Activity: Those lines of the data that hold the word "agent" are to be copied out.

Stored items:
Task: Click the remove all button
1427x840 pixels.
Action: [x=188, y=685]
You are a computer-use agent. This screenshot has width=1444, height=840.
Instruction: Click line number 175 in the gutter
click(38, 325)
---
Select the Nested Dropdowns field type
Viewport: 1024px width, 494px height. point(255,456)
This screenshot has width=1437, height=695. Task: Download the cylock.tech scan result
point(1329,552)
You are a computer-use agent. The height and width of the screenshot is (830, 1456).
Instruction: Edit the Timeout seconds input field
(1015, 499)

Answer to this exercise:
You are a computer-use agent. This screenshot has width=1444, height=840.
You are a computer-use agent. The height and width of the screenshot is (830, 1456).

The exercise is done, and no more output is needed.